In the "Content editing forms" setting you can chose for: "Take user to their assigned domain". I use this setting.
In one of my DA-sites whith several subdomains I have a user which only can create content in one subdomain only. Whenever he/she creates content everything goes as expected: the content is in the assigned domain (according to my first line).
But when this user tries to edit or delete a node in another (sub-)domain this is allowed, even the node keeps it domain after submitting the change.
How can I block a user from editing content from a domain he/she is not allowed to create content in?
I searched all open issues, but couldn't find such a question, nor the documentation mentions it.

Comments

agentrickard’s picture

If the user owns the node, you can't.

You would have to remove any 'edit all X' content type permissions from the role and only use 'edit domain nodes.'

agentrickard’s picture

Status: Active » Closed (works as designed)
promes’s picture

Thanks for your quick reply and my delay. I am very busy at the moment.
I still have a problem.

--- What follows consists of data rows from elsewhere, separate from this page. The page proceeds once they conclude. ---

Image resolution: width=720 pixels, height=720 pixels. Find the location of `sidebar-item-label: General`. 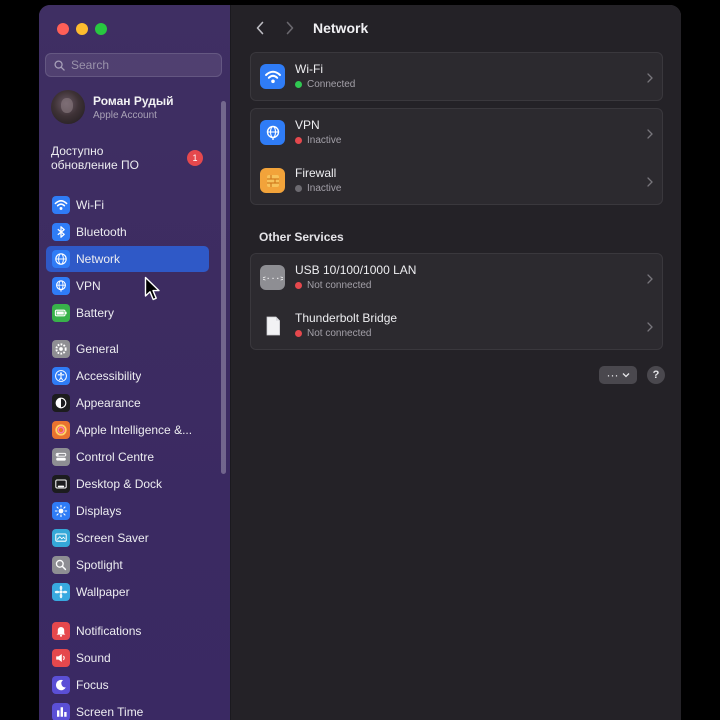

sidebar-item-label: General is located at coordinates (98, 349).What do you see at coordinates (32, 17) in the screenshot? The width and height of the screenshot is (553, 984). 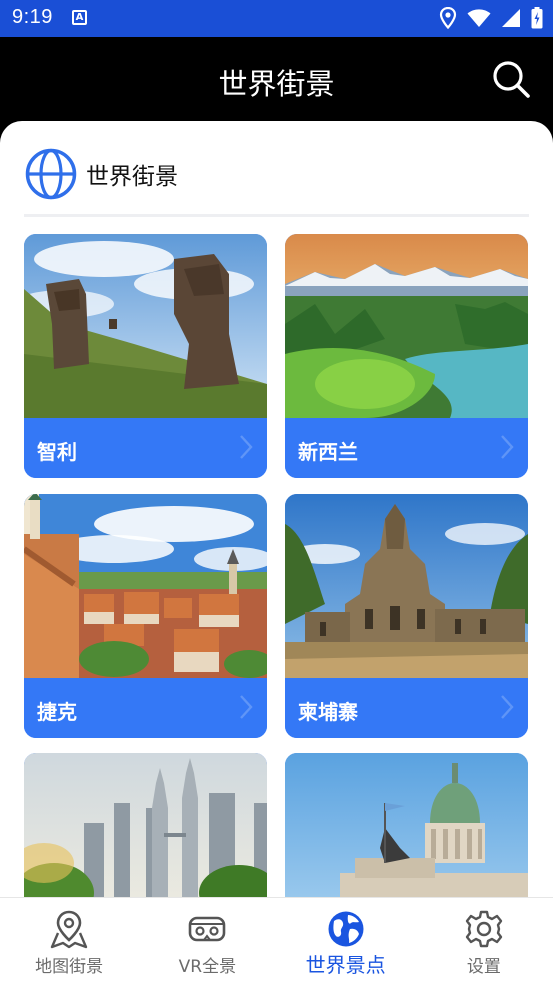 I see `status-time: 9:19` at bounding box center [32, 17].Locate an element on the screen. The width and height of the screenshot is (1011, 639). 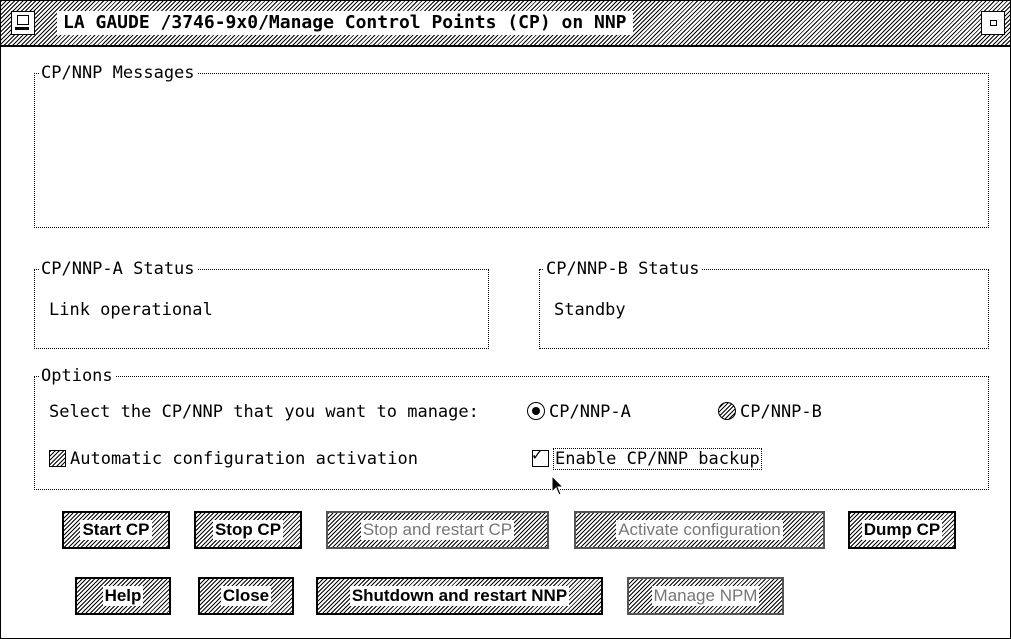
stop-cp-button: Stop CP is located at coordinates (248, 530). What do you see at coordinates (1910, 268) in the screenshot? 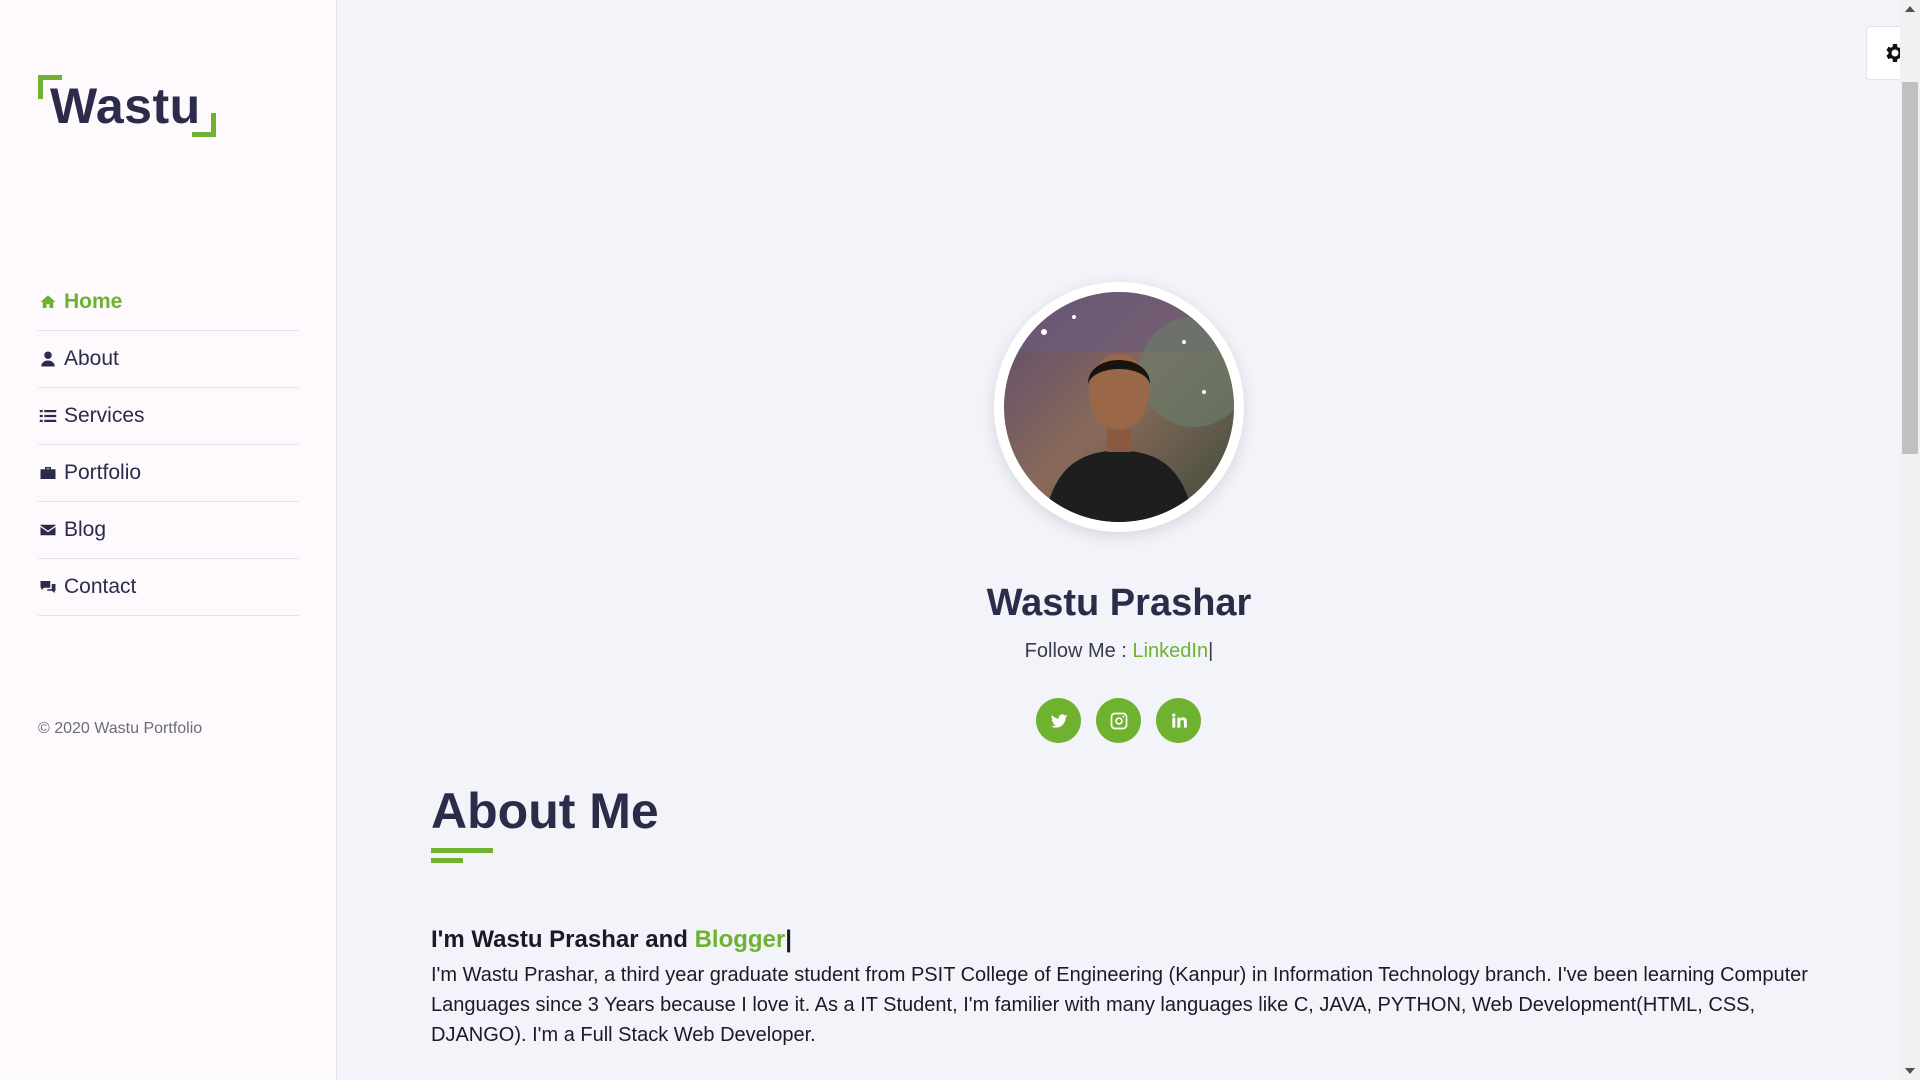
I see `scrollbar-thumb` at bounding box center [1910, 268].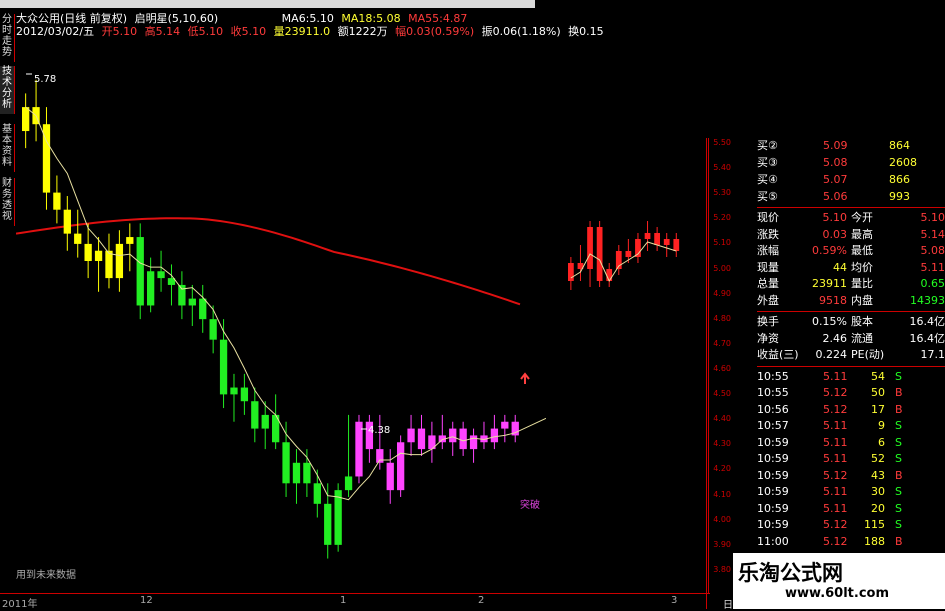  What do you see at coordinates (206, 32) in the screenshot?
I see `bar-low: 低5.10` at bounding box center [206, 32].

I think I don't understand it completely or the way I like it to work is different from your implementation.
If I do what you recomment, the user is able to edit current nodes in his domain only, but is not allowed to create any node.
What I want:
user 5: can only create, edit all and edit own story in domain 2, but not in other domains
user 6: can create, edit all and edit own all nodetypes in domain 2, but not in other domains
user 7: can only create, edit all and edit own books in domain 2, but not in other domains
user 8: can only create, edit all and edit own books in domain 2 and 3, but not in other domains
user 9: can only create, edit all and edit own books in domain 3, but not in other domains
user 10: can create, edit all and edit own all nodetypes in domain 1 and 2, but not in other domains

Is this possible?

promes’s picture

I found a solution for my problem. I created a small module with the following content:

<?php
function mydomain_node_nodeapi(&$node, $op, $a3 = NULL, $a4 = NULL) {
  switch ($op) {
    case 'prepare':
    global $user, $_domain;

    if (!$user->domain_user[$_domain['domain_id'] == 0 ? -1 : $_domain['domain_id']]) {
      drupal_access_denied();
    }
  }
}

drupal_access_denied() in this context is not user friendly: it clutters the result with an additional screenlayout. I modified this function in two places to send a correct result page to the user. I you anyone is interested, send me an e-mail.

agentrickard’s picture

Node access modules have no say in the 'create' operation.